- _EXERCISE DIRECTIONS_: Rewrite the entries from their first line up to and including the line with "will click(x=162, y=89).", changing "screenshot" to "screen capture" and keeping everything else the same.

Target pointing data:
══════════

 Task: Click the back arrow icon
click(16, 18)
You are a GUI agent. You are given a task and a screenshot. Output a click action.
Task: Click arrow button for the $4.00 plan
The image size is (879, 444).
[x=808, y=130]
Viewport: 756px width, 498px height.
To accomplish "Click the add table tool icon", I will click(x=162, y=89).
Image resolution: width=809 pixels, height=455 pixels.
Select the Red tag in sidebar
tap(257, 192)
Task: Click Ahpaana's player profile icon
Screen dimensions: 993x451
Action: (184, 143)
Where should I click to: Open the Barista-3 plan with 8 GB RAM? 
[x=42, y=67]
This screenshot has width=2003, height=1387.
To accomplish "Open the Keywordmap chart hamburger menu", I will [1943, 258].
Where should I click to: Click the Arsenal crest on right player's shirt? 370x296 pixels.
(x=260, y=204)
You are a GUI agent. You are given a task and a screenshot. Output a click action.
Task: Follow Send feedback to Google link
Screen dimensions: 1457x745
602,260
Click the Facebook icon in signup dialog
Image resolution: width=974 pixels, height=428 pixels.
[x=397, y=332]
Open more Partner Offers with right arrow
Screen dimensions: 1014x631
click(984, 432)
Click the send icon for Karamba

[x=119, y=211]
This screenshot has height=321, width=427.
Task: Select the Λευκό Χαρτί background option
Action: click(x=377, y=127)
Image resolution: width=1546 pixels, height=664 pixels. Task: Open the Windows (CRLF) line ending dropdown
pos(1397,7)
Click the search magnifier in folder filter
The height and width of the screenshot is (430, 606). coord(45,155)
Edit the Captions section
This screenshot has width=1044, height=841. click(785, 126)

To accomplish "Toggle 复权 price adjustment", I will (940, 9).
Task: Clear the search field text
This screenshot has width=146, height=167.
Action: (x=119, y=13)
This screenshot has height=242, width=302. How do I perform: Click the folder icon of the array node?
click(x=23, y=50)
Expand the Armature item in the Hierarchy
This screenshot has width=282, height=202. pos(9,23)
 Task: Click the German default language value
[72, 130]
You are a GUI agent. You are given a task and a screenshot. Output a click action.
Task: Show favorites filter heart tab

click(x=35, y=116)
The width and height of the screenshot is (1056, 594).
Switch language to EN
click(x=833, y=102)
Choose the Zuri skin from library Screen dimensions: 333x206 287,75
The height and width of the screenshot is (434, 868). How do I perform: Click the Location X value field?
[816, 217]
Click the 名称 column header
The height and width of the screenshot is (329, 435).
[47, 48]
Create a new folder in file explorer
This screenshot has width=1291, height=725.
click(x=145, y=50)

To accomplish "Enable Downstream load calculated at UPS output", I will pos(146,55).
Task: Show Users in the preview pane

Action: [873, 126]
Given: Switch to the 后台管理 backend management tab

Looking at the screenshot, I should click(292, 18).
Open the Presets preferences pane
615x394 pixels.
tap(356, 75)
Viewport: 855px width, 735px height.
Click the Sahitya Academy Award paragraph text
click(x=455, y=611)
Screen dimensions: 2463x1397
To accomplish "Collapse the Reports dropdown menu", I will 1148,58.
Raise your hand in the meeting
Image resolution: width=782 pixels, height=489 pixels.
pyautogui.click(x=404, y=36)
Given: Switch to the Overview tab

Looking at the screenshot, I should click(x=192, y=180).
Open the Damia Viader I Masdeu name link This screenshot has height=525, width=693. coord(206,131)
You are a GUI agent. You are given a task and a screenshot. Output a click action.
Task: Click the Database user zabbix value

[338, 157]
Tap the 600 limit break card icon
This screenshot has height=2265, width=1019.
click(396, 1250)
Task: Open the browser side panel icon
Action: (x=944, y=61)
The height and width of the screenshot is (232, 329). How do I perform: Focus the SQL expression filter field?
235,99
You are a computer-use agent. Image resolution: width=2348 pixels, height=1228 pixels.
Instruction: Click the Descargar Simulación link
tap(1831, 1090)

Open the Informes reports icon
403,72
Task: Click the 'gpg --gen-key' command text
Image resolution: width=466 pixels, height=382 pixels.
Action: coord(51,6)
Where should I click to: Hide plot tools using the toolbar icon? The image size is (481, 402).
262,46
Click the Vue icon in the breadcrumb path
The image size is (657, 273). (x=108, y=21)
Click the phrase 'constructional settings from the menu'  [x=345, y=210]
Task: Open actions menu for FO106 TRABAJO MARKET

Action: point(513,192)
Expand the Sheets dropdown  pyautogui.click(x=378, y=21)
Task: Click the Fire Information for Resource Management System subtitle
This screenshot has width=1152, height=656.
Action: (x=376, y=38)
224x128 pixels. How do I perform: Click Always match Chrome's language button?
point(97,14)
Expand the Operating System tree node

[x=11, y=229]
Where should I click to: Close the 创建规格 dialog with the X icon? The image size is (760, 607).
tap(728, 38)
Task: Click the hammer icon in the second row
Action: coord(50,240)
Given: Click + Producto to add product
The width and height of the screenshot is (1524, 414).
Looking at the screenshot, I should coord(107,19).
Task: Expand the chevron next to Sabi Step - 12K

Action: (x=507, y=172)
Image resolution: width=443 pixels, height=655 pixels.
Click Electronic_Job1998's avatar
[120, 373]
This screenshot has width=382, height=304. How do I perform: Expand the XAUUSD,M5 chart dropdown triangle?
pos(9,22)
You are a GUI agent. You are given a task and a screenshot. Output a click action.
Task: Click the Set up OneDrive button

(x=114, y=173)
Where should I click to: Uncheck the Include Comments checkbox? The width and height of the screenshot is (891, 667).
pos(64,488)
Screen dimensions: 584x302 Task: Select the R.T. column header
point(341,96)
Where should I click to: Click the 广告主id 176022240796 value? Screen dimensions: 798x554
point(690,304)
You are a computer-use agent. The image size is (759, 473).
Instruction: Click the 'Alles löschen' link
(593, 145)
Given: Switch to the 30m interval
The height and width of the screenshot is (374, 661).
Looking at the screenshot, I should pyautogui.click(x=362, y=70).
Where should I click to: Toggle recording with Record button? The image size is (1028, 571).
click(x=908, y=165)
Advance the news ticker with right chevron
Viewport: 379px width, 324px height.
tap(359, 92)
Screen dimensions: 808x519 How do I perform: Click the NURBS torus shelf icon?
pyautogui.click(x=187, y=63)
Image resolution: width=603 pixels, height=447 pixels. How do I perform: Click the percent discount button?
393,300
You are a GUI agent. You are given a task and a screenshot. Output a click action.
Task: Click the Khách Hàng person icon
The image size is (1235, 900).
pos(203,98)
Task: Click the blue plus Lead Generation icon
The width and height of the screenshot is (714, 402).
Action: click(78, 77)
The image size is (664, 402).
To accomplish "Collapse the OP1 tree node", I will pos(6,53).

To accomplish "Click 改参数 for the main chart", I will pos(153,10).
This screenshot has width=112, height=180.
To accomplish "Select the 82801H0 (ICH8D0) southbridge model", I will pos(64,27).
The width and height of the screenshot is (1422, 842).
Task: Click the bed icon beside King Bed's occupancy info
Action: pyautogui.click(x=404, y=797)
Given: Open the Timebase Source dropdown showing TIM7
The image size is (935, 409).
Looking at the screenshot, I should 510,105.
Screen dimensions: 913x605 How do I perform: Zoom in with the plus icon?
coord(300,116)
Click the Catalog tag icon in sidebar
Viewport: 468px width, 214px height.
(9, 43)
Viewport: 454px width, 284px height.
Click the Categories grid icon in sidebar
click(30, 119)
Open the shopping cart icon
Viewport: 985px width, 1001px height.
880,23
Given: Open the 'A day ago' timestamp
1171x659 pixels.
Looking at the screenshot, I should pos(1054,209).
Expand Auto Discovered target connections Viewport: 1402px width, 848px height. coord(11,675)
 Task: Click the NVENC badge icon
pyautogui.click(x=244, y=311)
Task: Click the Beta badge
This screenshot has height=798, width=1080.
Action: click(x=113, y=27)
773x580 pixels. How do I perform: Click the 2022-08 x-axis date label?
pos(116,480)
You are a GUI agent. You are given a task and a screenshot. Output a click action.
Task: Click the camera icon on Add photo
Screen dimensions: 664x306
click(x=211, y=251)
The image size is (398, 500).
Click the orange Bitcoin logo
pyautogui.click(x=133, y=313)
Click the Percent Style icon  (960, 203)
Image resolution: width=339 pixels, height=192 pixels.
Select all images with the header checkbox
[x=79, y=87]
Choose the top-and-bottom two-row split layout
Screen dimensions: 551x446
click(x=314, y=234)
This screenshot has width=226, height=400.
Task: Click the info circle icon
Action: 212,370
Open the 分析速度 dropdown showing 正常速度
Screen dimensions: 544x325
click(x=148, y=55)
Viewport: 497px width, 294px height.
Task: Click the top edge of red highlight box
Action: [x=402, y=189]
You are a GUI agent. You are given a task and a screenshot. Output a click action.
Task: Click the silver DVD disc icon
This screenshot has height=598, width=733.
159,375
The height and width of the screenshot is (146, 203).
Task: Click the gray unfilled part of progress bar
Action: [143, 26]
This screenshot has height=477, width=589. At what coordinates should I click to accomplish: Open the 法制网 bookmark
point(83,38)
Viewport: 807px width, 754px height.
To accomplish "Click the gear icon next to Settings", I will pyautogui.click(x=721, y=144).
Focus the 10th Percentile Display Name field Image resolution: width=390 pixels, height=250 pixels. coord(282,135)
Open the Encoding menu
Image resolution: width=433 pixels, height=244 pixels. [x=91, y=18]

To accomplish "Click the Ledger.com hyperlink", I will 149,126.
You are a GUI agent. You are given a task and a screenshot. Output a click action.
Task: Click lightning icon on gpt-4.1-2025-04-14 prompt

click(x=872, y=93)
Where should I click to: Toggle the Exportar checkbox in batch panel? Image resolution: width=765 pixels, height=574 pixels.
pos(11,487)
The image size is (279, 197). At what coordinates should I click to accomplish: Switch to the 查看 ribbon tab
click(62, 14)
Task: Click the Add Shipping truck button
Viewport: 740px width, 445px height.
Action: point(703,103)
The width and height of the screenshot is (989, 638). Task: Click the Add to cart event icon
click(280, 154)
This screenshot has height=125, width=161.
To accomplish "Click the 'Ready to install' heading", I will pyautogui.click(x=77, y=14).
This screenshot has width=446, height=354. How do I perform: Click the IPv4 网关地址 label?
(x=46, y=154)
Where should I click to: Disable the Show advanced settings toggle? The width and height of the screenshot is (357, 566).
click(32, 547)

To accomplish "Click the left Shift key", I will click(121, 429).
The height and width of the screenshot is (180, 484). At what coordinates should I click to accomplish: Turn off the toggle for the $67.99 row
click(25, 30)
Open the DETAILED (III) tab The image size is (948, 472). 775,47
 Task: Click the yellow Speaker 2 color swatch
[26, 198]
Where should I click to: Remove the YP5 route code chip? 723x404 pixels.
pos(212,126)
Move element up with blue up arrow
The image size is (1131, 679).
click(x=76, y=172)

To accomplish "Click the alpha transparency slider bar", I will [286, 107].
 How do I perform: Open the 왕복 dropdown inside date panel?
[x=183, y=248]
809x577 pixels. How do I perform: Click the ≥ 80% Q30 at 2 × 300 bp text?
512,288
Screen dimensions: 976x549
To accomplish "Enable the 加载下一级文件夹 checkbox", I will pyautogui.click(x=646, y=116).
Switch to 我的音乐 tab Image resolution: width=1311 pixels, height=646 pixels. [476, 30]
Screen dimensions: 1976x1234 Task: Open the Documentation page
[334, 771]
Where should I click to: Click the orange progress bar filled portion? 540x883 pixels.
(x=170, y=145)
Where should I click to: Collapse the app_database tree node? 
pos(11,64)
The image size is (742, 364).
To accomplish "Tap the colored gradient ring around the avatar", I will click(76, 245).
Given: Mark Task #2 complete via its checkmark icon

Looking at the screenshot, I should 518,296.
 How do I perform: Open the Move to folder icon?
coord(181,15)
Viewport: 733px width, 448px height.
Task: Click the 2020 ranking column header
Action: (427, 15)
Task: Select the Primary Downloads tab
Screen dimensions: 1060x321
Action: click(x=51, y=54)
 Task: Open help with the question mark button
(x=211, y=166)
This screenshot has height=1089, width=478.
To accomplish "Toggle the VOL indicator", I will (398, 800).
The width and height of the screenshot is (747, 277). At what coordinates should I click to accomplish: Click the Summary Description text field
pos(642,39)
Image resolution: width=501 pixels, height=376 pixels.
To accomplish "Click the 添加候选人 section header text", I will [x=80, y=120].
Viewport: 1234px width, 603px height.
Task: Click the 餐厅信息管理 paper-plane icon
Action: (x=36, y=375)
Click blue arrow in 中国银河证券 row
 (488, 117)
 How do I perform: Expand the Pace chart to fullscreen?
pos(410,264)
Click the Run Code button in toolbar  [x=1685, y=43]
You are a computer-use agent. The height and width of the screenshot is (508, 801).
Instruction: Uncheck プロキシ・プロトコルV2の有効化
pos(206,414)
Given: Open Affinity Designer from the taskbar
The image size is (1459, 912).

══════════

- _FULL ANSWER_:
 Task: Click the back arrow icon
click(16, 18)
You are a GUI agent. You are given a task and a screen capture. Output a click action.
Task: Click arrow button for the $4.00 plan
The image size is (879, 444).
[x=808, y=130]
Viewport: 756px width, 498px height.
To accomplish "Click the add table tool icon", I will click(x=162, y=89).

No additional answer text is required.